Title: Recording video from DV
Post by: Schlotzky5 on Tuesday, May 08, 2007, 05:26:33 PM
So I am trying to get video off of a DV camera via firewire. I tried using microsoft movie maker, but the speed is inconsistent. Anyone have experience with this kinda stuff? any good free or 'free' programs out there?
Title: Re: Recording video from DV
Post by: scottws on Tuesday, May 08, 2007, 07:18:49 PM
I've used Windows Movie Maker and also Nero Vision with no problems capturing video with either program.  I prefer Nero Vision because it has better and many more types of fades, but overall the program is pretty crap.  I gather that Adobe Premier would be good for this sort of thing, but I always found it too unwieldy.
Title: Re: Recording video from DV
Post by: Xessive on Tuesday, May 08, 2007, 10:50:58 PM
If you had a Mac I'd recommend iMovie or Final Cut Pro (if you can use it).. On PC I think your best bet would be Adobe Premier.
Title: Re: Recording video from DV
Post by: Schlotzky5 on Tuesday, May 08, 2007, 11:03:01 PM
Thanks, I'm probably just gonna do it on my buddies macbook. I think part of it was the fact that I had a lot of shit open while I was capturing the video.
Title: Re: Recording video from DV
Post by: Cobra951 on Wednesday, May 09, 2007, 11:58:08 AM
If it's playback & capture rather than digital tranfer, then yeah, you need to dedicate the system to the process.  Close everything else, and bump the priority of the capture process to "above normal".  That should get rid of the hitchy glitchies.
Title: Re: Recording video from DV
Post by: Cools on Friday, May 11, 2007, 03:46:36 PM
Quote
I tried using microsoft movie maker, but the speed is inconsistent.
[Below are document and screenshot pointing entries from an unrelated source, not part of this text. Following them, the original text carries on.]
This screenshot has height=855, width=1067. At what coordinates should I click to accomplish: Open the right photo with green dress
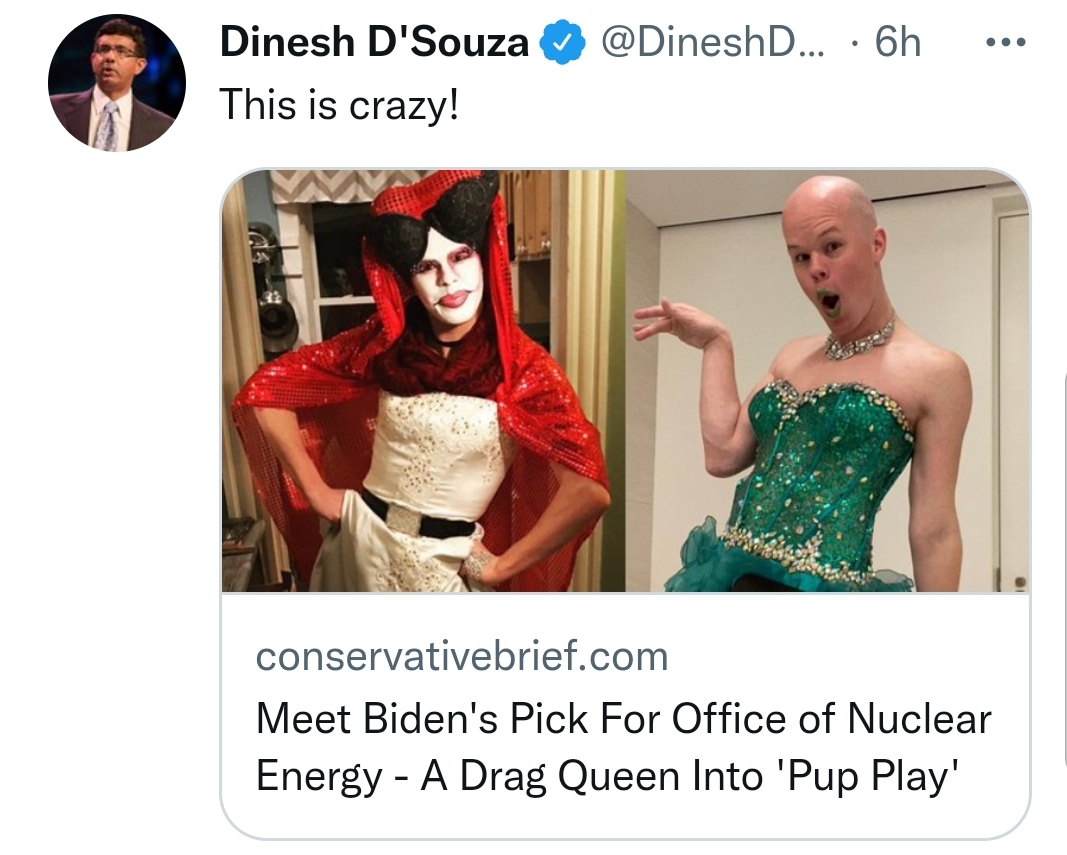827,381
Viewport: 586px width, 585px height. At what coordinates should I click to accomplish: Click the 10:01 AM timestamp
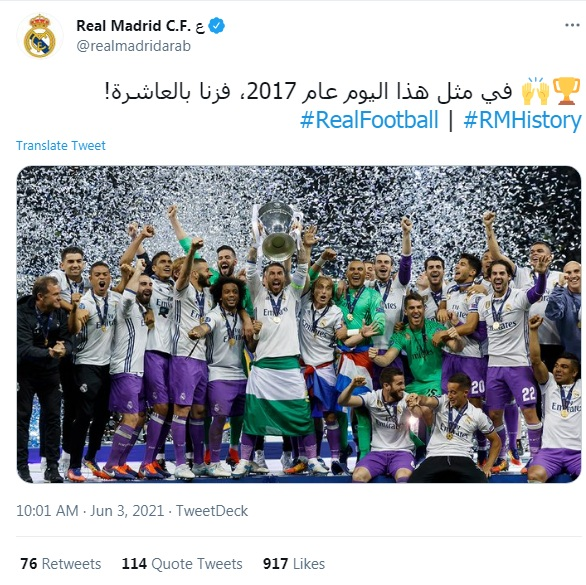click(47, 511)
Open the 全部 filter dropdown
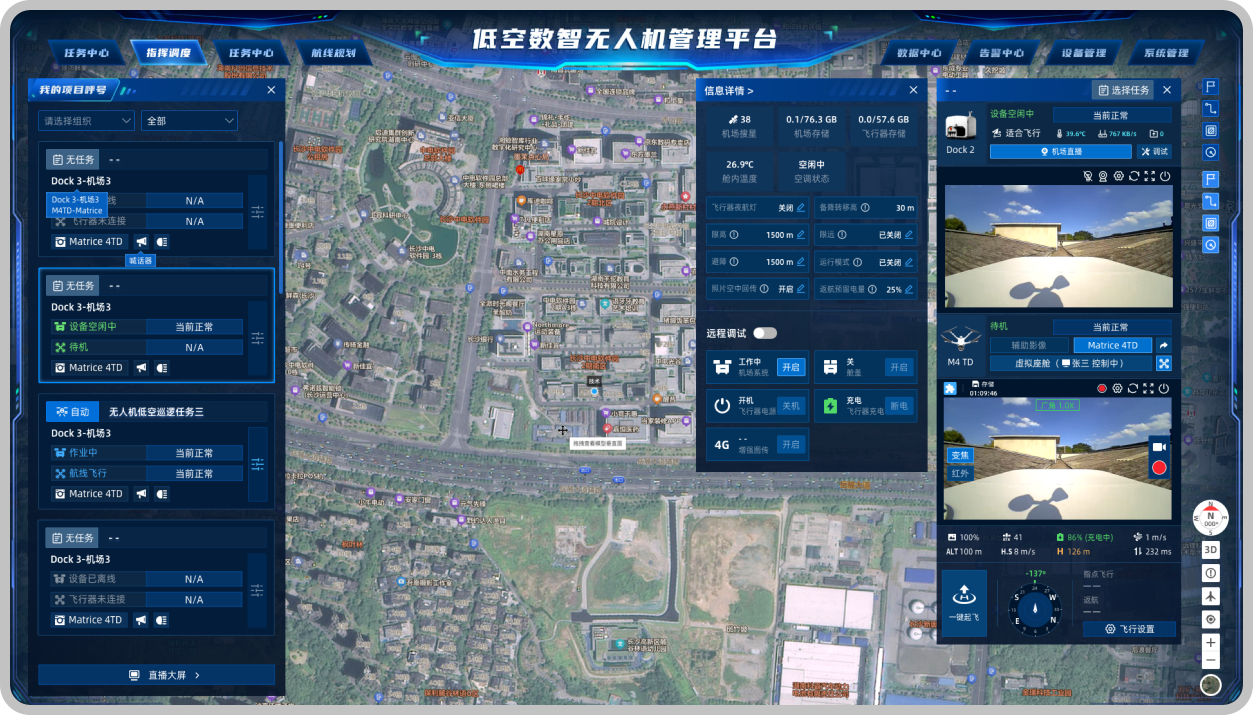Viewport: 1253px width, 715px height. 189,121
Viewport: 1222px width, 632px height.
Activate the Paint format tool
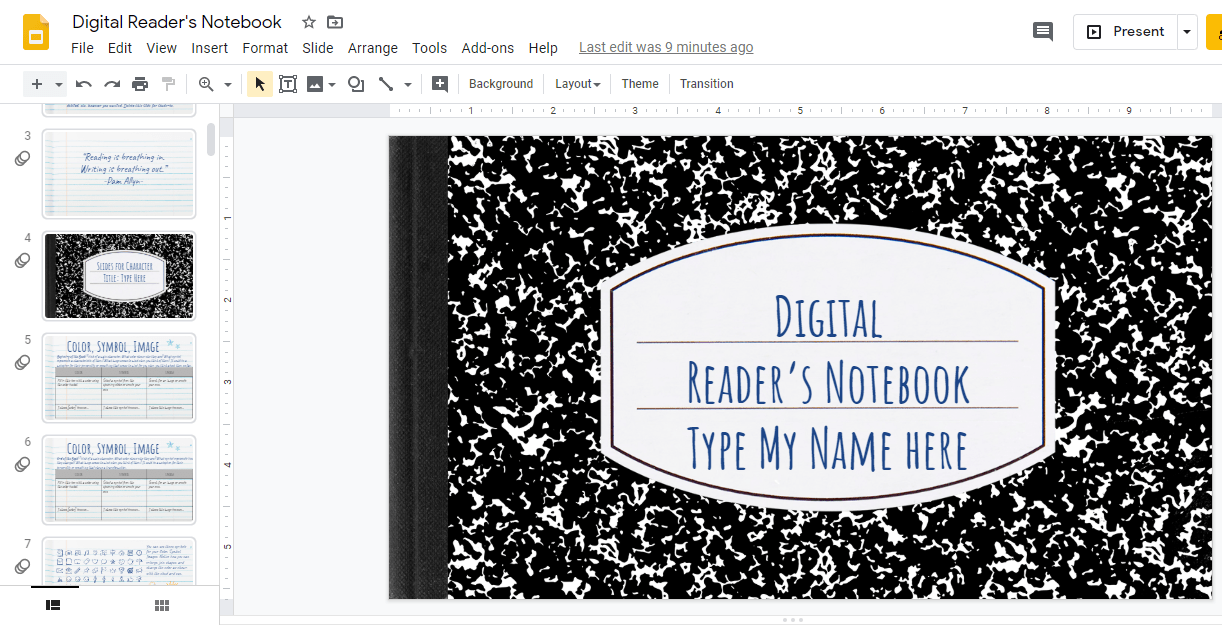tap(168, 84)
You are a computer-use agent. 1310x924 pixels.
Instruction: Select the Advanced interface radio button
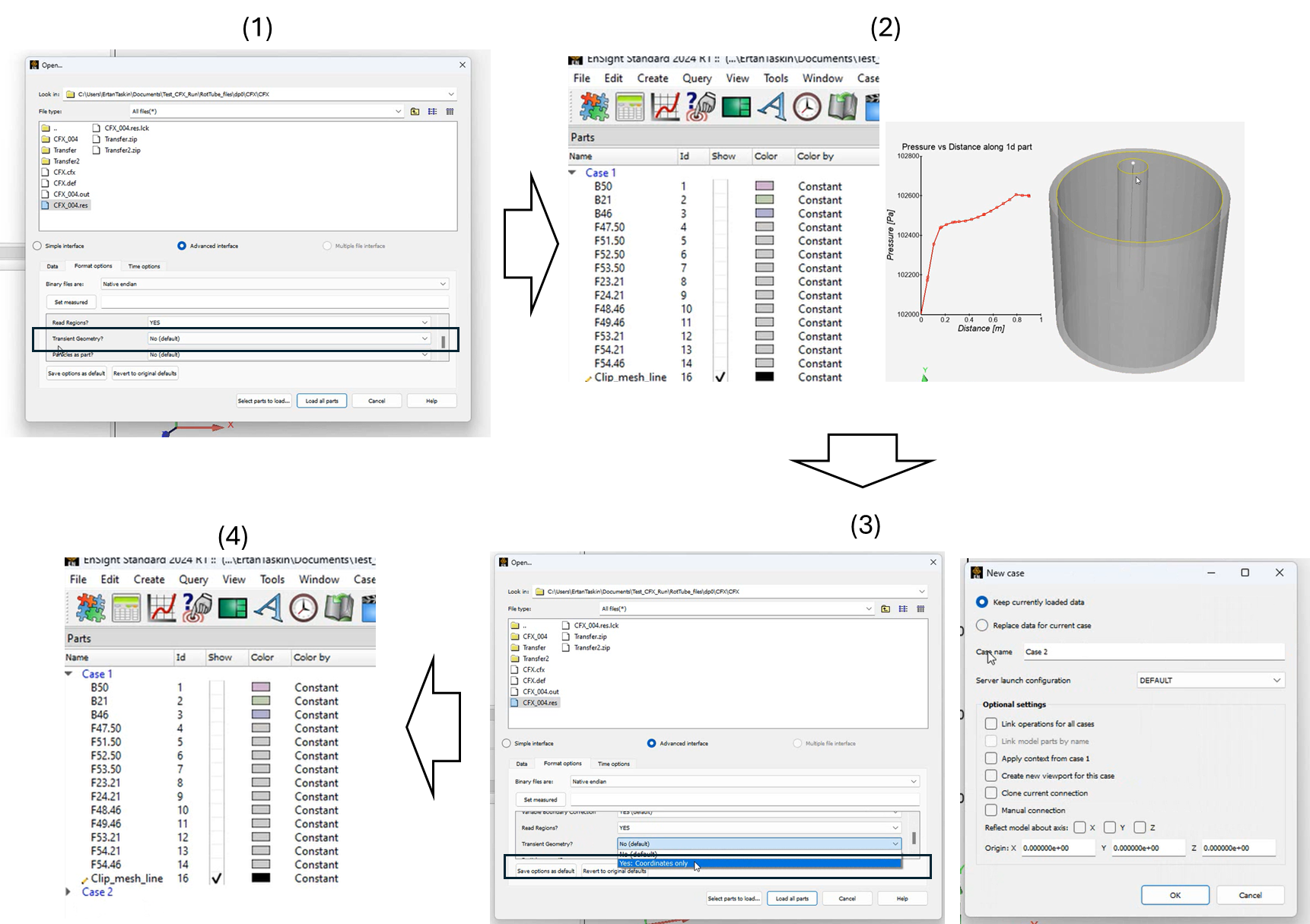tap(182, 246)
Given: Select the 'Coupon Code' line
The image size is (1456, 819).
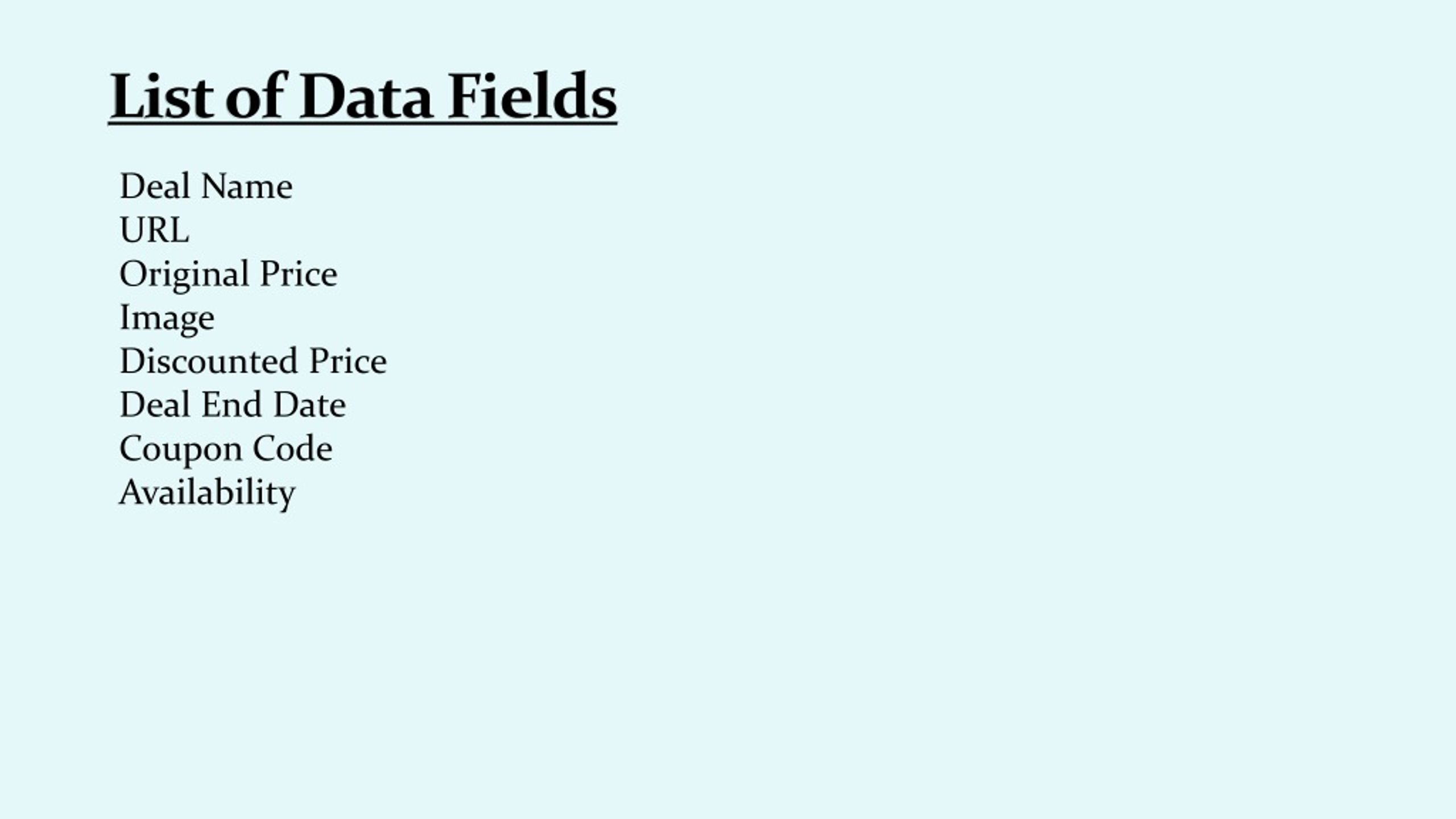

If you're just capturing, it should be real time transfer. I've used MovieMaker a few years back and I can't remember exactly, but it might be capturing to some kind of compressed file format (WMV, etc.) so see if you can change the settings so it captures the video into a regular NTSC DV (or DVCPRO) encoded AVI file. The files will be large, around 13 gigs per hour tape, but you'll get original quality video.

As a note of caution, if you capture on a Mac, it'll give you files that might not work on a PC without an extra conversion step. For example, iMovie returns DV stream files in a Quicktime container, which you'll need to conver to AVI to work on a PC in MovieMaker or Premiere Pro, etc.
Title: Re: Recording video from DV
Post by: Schlotzky5 on Sunday, May 13, 2007, 11:52:00 AM
Thanks guys,

I used my buddies mac for some of it and it worked well. I also got a tip from a friend about Ulead VideoStudio 11. It works pretty well.